Is owning land a good reason to start farming?
What motivates you to get into farming? Your land or your market?
Nowadays, owning a small piece of land is fashionable, especially if you buy it yourself instead of inheriting it from your parents.
In Kenya for example, most middle-class income earners are in rush to buy land with the intention of putting up a building in the future or resell it when the value appreciates. It is common to hear people saying that no one should ever buy a car before buying land.
For this reason, I have heard people saying that they have a piece of land lying idle somewhere and that they wish to do some farming activities as they wait for the next step. While it is a good idea to keep thinking about how to add value to your idle land, it is equally very risky to do speculative farming.

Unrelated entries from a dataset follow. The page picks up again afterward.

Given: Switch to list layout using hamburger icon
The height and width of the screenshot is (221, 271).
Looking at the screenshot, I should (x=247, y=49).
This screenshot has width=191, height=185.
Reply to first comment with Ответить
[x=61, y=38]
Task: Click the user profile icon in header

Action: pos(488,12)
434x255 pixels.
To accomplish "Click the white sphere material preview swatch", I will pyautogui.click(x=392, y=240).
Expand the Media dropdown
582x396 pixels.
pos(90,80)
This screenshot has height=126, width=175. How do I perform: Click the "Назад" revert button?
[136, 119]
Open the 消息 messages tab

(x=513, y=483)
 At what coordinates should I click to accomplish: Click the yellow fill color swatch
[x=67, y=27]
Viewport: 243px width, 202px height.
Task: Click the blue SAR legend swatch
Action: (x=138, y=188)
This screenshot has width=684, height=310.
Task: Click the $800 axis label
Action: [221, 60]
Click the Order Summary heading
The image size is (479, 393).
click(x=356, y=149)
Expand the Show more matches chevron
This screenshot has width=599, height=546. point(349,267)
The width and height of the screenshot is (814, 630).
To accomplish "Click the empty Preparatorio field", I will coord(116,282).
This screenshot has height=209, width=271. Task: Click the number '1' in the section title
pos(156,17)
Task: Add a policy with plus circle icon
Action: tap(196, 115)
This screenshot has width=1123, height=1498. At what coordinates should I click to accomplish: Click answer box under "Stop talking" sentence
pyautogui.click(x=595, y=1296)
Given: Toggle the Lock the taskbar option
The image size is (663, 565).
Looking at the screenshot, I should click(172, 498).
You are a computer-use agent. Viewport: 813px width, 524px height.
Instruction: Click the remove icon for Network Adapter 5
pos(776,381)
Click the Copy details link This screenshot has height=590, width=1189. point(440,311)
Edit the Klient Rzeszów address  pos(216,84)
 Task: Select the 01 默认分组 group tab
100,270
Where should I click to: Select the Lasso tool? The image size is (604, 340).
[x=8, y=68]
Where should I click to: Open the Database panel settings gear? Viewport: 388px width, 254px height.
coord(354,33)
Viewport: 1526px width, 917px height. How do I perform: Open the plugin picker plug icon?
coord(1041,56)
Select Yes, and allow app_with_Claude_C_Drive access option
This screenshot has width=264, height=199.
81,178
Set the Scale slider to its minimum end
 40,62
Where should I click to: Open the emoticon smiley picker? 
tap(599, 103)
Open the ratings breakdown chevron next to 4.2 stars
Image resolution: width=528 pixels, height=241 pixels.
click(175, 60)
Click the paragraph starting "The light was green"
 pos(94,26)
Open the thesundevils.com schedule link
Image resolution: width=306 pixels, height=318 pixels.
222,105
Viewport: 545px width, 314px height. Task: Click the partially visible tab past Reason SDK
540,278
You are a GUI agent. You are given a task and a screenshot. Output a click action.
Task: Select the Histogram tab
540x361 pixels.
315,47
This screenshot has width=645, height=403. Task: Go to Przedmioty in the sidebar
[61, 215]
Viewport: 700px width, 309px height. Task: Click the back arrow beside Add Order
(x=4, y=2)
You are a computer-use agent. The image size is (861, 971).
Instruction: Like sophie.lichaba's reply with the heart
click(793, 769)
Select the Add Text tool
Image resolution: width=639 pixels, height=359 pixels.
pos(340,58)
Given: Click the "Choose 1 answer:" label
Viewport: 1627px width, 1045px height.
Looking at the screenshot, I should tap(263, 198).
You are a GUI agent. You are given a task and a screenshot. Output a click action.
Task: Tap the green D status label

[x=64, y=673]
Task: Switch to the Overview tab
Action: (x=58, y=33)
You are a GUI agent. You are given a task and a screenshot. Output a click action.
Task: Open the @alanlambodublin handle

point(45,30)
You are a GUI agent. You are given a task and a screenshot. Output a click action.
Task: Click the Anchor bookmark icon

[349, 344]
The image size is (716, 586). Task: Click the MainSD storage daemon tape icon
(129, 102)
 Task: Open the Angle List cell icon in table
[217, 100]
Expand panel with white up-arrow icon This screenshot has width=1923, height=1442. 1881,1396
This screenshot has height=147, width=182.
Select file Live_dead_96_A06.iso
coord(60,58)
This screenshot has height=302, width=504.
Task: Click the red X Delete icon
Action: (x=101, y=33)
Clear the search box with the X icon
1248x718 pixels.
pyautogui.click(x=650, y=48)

With or without a land title deed, you can become a farmer as long as you start your value chain from the market. Actually, a critical market-based analysis may lead you to a conclusion that the best place to start your farm is not the location where you own land. You might need to hire land in a different location for you to grow what the market needs.
Therefore, if becoming a farmer is something you wish to do one day, focus your mind on what you can sell rather than what can grow on your farm.
Have you wondered why your request for a facility especially with a commercial bank is declined? Here are a few pointers:
Banks do not undertake speculative lending. That is, you must have a fair idea of where and how your produce will be sold before you approach the bank. Thus, if you approached a lender and you don’t know who is buying your product, the lender is likely to decline your facility.
To overcome this, start your value chain or agricultural activity from the market. Know the products the market needs and produce that bearing in mind the “cobweb effect”. Note that this strategy can also be tricky. Commercial Banks especially will only support value chains that have commercial value. If the produce cannot attract an off-taker, chances are it will not be supported.
An example will do better. In my home country Ghana, we eat lots of yams. Sadly, they are sold in the market as tubers. I’m yet to chance on a yam processing facility in Ghana. Based on this, it will be difficult for a bank to fund the commercial production of yam in anticipation that it would be sold in the “open market”. The same was the case for Cassava before it found its use in industrial starch, ethanol, and root beer. Access to the market is critical in Agri Lending.